Задание >>
Перепишите все строки ниже, заменив «three-dot menu» на «kebab menu» и ничего больше не меняя.

Материал для обработки >>
------
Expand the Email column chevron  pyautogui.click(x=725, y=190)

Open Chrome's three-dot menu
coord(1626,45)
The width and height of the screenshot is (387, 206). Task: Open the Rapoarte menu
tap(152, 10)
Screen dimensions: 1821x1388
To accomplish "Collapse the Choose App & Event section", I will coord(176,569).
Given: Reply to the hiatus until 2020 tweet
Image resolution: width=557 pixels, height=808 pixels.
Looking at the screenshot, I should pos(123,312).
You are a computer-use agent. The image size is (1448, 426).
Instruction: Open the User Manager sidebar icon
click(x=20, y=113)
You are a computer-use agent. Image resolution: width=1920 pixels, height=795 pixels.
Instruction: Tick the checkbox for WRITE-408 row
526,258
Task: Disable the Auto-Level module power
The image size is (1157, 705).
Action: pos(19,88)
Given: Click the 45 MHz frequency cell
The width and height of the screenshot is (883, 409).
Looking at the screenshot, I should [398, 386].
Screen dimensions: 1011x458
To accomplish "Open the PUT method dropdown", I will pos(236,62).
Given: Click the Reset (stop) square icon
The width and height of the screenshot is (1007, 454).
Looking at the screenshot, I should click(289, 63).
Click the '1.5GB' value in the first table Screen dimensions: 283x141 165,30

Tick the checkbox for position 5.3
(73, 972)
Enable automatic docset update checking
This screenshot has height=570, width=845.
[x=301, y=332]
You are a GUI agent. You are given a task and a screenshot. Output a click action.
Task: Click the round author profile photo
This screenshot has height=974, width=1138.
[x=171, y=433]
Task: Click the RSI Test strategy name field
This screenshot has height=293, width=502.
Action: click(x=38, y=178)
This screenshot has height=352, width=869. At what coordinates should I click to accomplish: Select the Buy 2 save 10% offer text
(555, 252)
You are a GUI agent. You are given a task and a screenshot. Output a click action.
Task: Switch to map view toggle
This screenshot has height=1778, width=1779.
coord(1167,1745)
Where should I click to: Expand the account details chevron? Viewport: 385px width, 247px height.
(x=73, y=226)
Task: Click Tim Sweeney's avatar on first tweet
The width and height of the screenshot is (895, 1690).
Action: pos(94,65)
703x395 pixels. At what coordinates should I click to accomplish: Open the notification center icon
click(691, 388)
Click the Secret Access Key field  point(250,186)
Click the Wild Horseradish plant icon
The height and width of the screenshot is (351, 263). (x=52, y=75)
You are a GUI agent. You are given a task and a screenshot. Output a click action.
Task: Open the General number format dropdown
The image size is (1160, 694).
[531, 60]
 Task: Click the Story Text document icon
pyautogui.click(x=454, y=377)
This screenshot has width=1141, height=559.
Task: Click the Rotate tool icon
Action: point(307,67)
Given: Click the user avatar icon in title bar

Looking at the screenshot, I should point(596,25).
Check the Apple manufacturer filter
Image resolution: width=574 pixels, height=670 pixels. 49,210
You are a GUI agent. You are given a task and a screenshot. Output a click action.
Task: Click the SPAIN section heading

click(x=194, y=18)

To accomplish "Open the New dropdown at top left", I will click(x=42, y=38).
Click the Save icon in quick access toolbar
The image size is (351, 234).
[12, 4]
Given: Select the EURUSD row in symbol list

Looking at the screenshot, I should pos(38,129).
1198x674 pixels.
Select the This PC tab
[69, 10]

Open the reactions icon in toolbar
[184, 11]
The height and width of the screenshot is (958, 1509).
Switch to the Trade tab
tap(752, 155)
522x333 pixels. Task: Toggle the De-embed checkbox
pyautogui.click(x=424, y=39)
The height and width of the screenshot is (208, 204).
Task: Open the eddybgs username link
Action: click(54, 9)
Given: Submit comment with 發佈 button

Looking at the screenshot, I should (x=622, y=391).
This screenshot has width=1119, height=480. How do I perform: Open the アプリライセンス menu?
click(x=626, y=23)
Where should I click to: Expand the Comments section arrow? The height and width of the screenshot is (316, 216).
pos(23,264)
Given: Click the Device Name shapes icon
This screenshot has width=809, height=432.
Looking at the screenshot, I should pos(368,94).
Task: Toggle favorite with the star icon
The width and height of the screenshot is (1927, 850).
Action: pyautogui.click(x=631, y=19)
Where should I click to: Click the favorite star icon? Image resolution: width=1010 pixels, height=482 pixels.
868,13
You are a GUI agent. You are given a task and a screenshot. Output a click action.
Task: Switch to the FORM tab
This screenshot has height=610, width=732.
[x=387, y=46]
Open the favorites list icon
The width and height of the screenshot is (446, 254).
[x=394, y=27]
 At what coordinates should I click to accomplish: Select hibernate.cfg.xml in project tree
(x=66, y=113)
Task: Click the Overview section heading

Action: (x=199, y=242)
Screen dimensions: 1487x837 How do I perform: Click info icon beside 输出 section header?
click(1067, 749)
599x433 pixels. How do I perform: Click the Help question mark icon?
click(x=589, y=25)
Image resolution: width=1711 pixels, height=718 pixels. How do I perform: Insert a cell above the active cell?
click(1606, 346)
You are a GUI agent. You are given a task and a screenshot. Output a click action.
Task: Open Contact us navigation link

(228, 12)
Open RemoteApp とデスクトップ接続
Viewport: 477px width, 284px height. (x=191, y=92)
------
Ответ >>
Expand the Email column chevron  pyautogui.click(x=725, y=190)

Open Chrome's kebab menu
coord(1626,45)
The width and height of the screenshot is (387, 206). Task: Open the Rapoarte menu
tap(152, 10)
Screen dimensions: 1821x1388
To accomplish "Collapse the Choose App & Event section", I will coord(176,569).
Given: Reply to the hiatus until 2020 tweet
Image resolution: width=557 pixels, height=808 pixels.
Looking at the screenshot, I should pos(123,312).
You are a computer-use agent. The image size is (1448, 426).
Instruction: Open the User Manager sidebar icon
click(x=20, y=113)
You are a computer-use agent. Image resolution: width=1920 pixels, height=795 pixels.
Instruction: Tick the checkbox for WRITE-408 row
526,258
Task: Disable the Auto-Level module power
The image size is (1157, 705).
Action: pos(19,88)
Given: Click the 45 MHz frequency cell
The width and height of the screenshot is (883, 409).
Looking at the screenshot, I should [398, 386].
Screen dimensions: 1011x458
To accomplish "Open the PUT method dropdown", I will pos(236,62).
Given: Click the Reset (stop) square icon
The width and height of the screenshot is (1007, 454).
Looking at the screenshot, I should click(289, 63).
Click the '1.5GB' value in the first table Screen dimensions: 283x141 165,30

Tick the checkbox for position 5.3
(73, 972)
Enable automatic docset update checking
This screenshot has height=570, width=845.
[x=301, y=332]
You are a GUI agent. You are given a task and a screenshot. Output a click action.
Task: Click the round author profile photo
This screenshot has height=974, width=1138.
[x=171, y=433]
Task: Click the RSI Test strategy name field
This screenshot has height=293, width=502.
Action: click(x=38, y=178)
This screenshot has height=352, width=869. At what coordinates should I click to accomplish: Select the Buy 2 save 10% offer text
(555, 252)
You are a GUI agent. You are given a task and a screenshot. Output a click action.
Task: Switch to map view toggle
This screenshot has height=1778, width=1779.
coord(1167,1745)
Where should I click to: Expand the account details chevron? Viewport: 385px width, 247px height.
(x=73, y=226)
Task: Click Tim Sweeney's avatar on first tweet
The width and height of the screenshot is (895, 1690).
Action: pos(94,65)
703x395 pixels. At what coordinates should I click to accomplish: Open the notification center icon
click(691, 388)
Click the Secret Access Key field  point(250,186)
Click the Wild Horseradish plant icon
The height and width of the screenshot is (351, 263). (x=52, y=75)
You are a GUI agent. You are given a task and a screenshot. Output a click action.
Task: Open the General number format dropdown
The image size is (1160, 694).
[531, 60]
 Task: Click the Story Text document icon
pyautogui.click(x=454, y=377)
This screenshot has width=1141, height=559.
Task: Click the Rotate tool icon
Action: point(307,67)
Given: Click the user avatar icon in title bar

Looking at the screenshot, I should point(596,25).
Check the Apple manufacturer filter
Image resolution: width=574 pixels, height=670 pixels. 49,210
You are a GUI agent. You are given a task and a screenshot. Output a click action.
Task: Click the SPAIN section heading

click(x=194, y=18)

To accomplish "Open the New dropdown at top left", I will click(x=42, y=38).
Click the Save icon in quick access toolbar
The image size is (351, 234).
[12, 4]
Given: Select the EURUSD row in symbol list

Looking at the screenshot, I should pos(38,129).
1198x674 pixels.
Select the This PC tab
[69, 10]

Open the reactions icon in toolbar
[184, 11]
The height and width of the screenshot is (958, 1509).
Switch to the Trade tab
tap(752, 155)
522x333 pixels. Task: Toggle the De-embed checkbox
pyautogui.click(x=424, y=39)
The height and width of the screenshot is (208, 204).
Task: Open the eddybgs username link
Action: click(54, 9)
Given: Submit comment with 發佈 button

Looking at the screenshot, I should (x=622, y=391).
This screenshot has width=1119, height=480. How do I perform: Open the アプリライセンス menu?
click(x=626, y=23)
Where should I click to: Expand the Comments section arrow? The height and width of the screenshot is (316, 216).
pos(23,264)
Given: Click the Device Name shapes icon
This screenshot has width=809, height=432.
Looking at the screenshot, I should pos(368,94).
Task: Toggle favorite with the star icon
The width and height of the screenshot is (1927, 850).
Action: pyautogui.click(x=631, y=19)
Where should I click to: Click the favorite star icon? Image resolution: width=1010 pixels, height=482 pixels.
868,13
You are a GUI agent. You are given a task and a screenshot. Output a click action.
Task: Switch to the FORM tab
This screenshot has height=610, width=732.
[x=387, y=46]
Open the favorites list icon
The width and height of the screenshot is (446, 254).
[x=394, y=27]
 At what coordinates should I click to accomplish: Select hibernate.cfg.xml in project tree
(x=66, y=113)
Task: Click the Overview section heading

Action: (x=199, y=242)
Screen dimensions: 1487x837 How do I perform: Click info icon beside 输出 section header?
click(1067, 749)
599x433 pixels. How do I perform: Click the Help question mark icon?
click(x=589, y=25)
Image resolution: width=1711 pixels, height=718 pixels. How do I perform: Insert a cell above the active cell?
click(1606, 346)
You are a GUI agent. You are given a task and a screenshot. Output a click action.
Task: Open Contact us navigation link

(228, 12)
Open RemoteApp とデスクトップ接続
Viewport: 477px width, 284px height. (x=191, y=92)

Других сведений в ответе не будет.